The Intel SSD 540s (480GB) Reviewby Billy Tallis on June 23, 2016 9:00 AM EST
Our performance consistency test explores the extent to which a drive can reliably sustain performance during a long-duration random write test. Specifications for consumer drives typically list peak performance numbers only attainable in ideal conditions. The performance in a worst-case scenario can be drastically different as over the course of a long test drives can run out of spare area, have to start performing garbage collection, and sometimes even reach power or thermal limits.
In addition to an overall decline in performance, a long test can show patterns in how performance varies on shorter timescales. Some drives will exhibit very little variance in performance from second to second, while others will show massive drops in performance during each garbage collection cycle but otherwise maintain good performance, and others show constantly wide variance. If a drive periodically slows to hard drive levels of performance, it may feel slow to use even if its overall average performance is very high.

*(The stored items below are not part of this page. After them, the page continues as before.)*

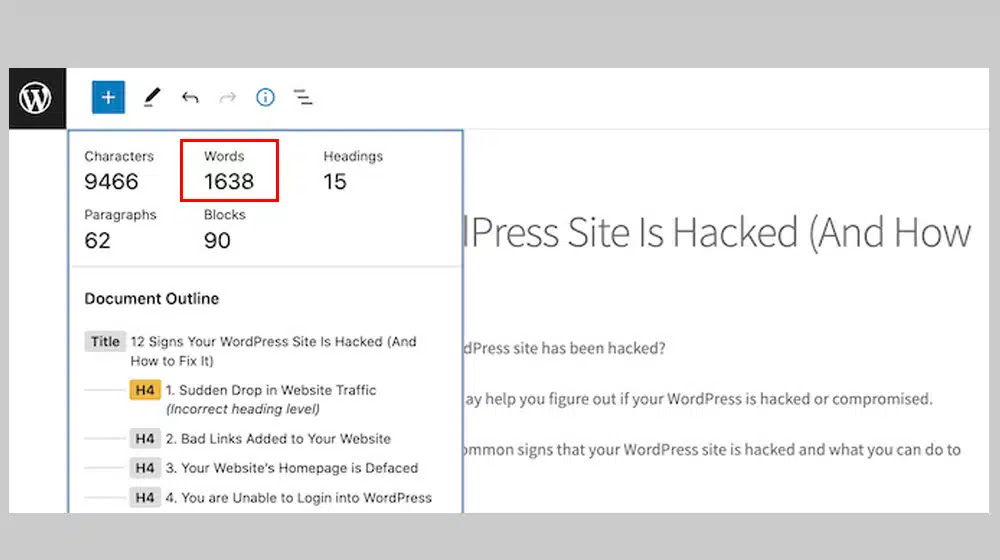Click the WordPress logo
Image resolution: width=1000 pixels, height=560 pixels.
[36, 98]
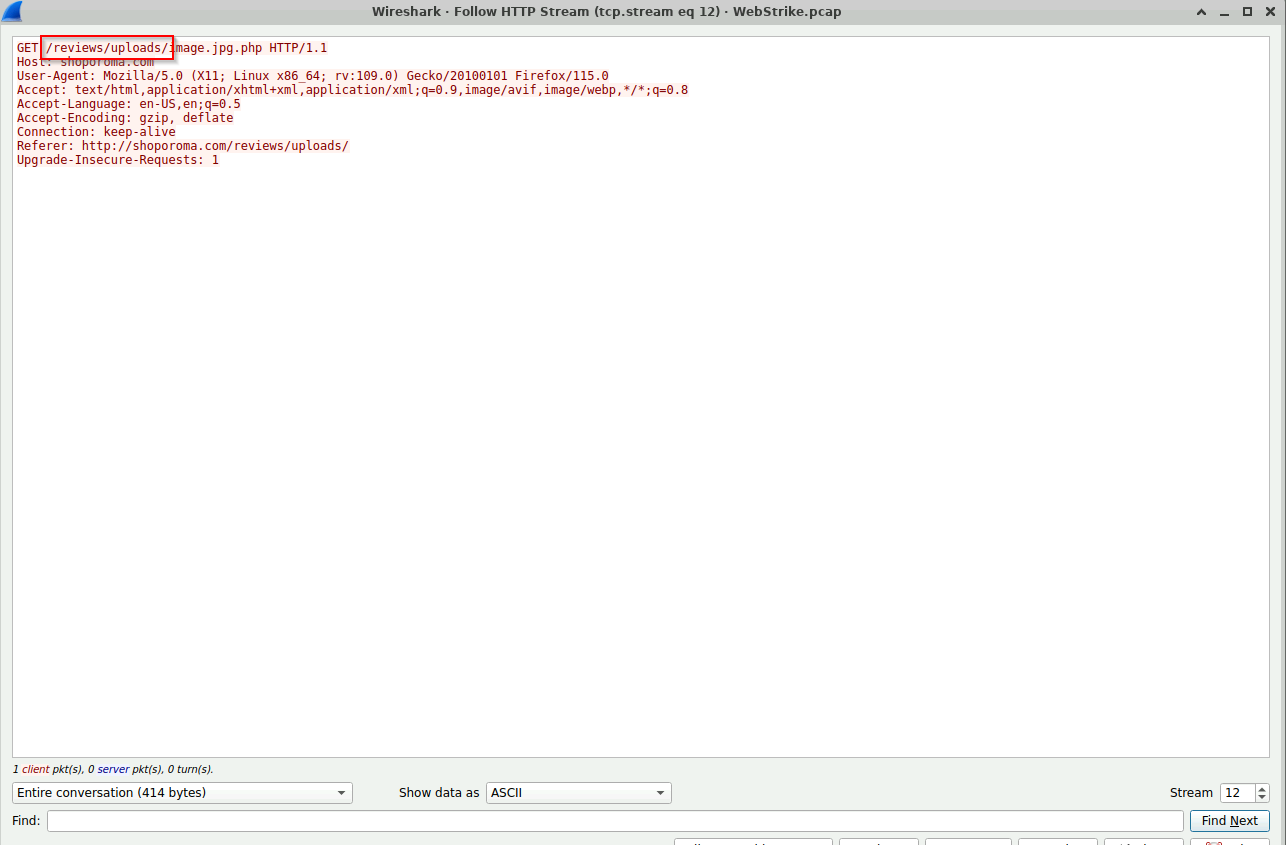Click the client pkt(s) status text
Screen dimensions: 1286x845
[36, 770]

To maximally stress the drive's controller and force it to perform garbage collection and wear leveling, this test conducts 4kB random writes with a queue depth of 32. The drive is filled before the start of the test, and the test duration is one hour. Any spare area will be exhausted early in the test and by the end of the hour even the largest drives with the most overprovisioning will have reached a steady state. We use the last 400 seconds of the test to score the drive both on steady-state average writes per second and on its performance divided by the standard deviation.

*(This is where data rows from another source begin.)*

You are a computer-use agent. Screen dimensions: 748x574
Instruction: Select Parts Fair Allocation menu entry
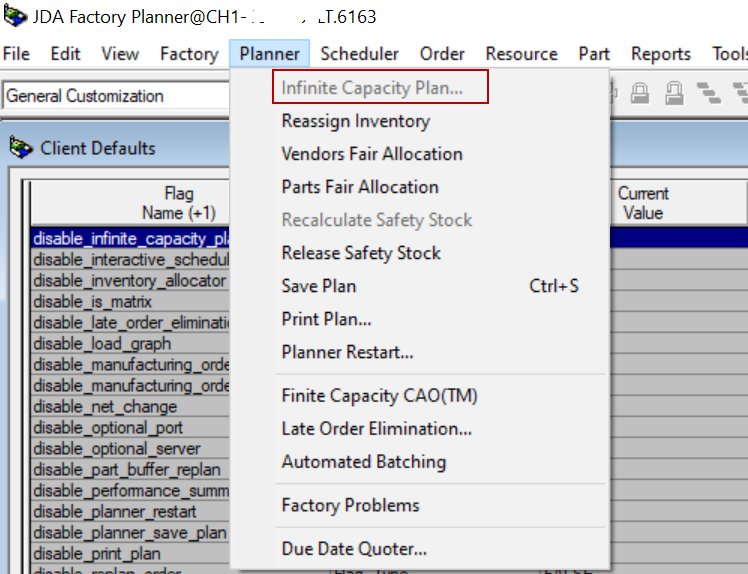coord(359,187)
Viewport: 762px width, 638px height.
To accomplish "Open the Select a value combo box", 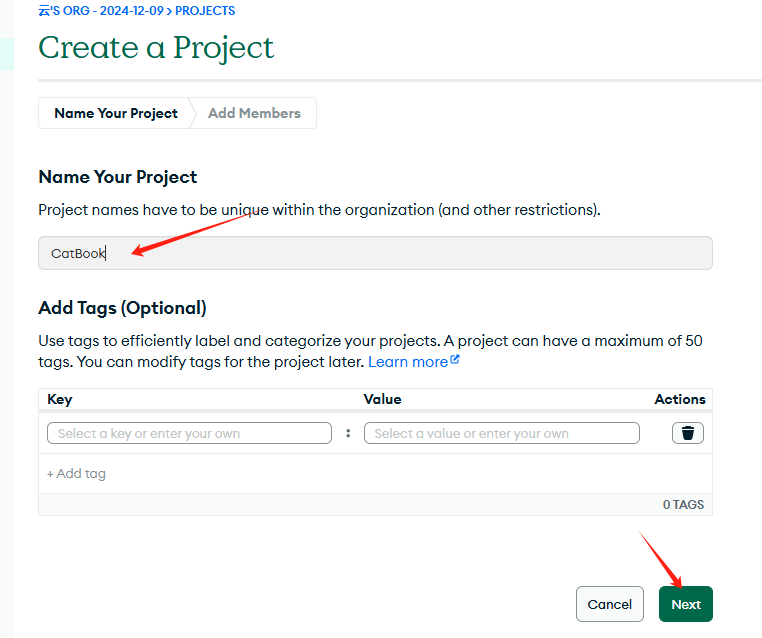I will tap(502, 433).
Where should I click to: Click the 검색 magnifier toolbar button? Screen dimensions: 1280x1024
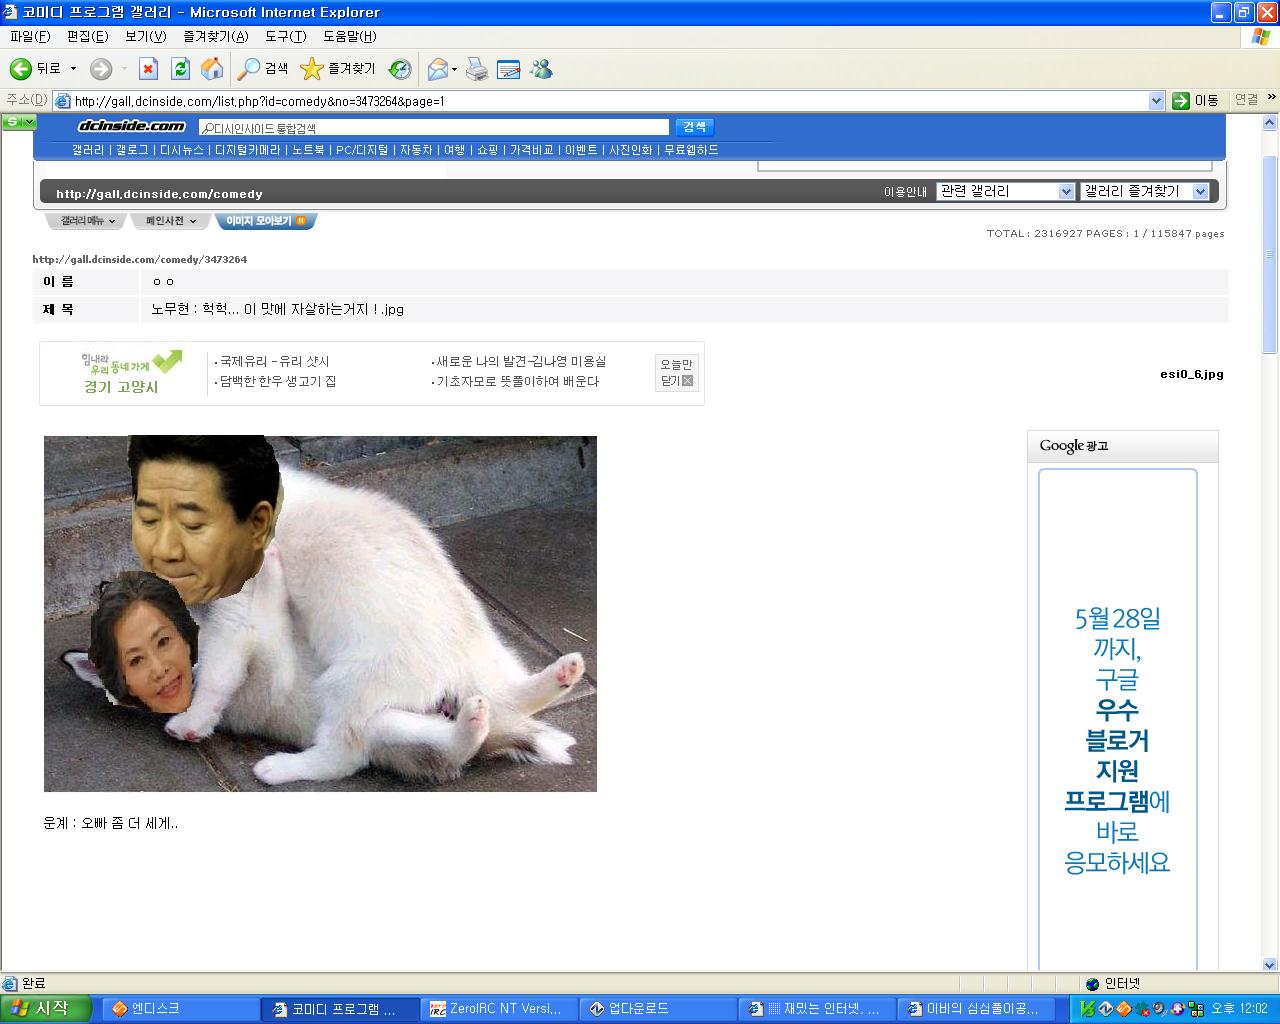(x=249, y=69)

Right from the start we see a substantial improvement of the SM2258 over SM2256, as steady-state random write speed has increased by 37%. This puts the Intel 540s well ahead of any other planar TLC drive and ahead of a few low-end MLC drives as well.

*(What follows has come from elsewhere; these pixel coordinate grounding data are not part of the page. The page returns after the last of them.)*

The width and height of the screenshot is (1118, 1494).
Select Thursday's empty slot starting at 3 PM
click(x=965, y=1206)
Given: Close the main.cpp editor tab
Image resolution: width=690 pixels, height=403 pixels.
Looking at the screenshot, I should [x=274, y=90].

While the average random write speed has improved, the consistency is a bit worse and the Intel 540s scores in the bottom tier of drives. Phison's most recent generation of TLC drives managed to deliver very consistent steady state performance, but Silicon Motion still has a lot of room for improvement here.
The consistency of the 540s was clearly poor even before the transition to steady state, but during that early phase of the test it delivered twice the IOPS of the ADATA SP550.
Once in steady state, the 540s performance mostly stays slightly above the SP550. Both drives have frequent outliers beyond their band of usual performance, and the outliers are almost all in the direction of better performance. The Intel drive's outliers hit some much higher peaks than the ADATA SP550, suggesting that the new SM2258 controller may have significantly improved performance on bursty workloads.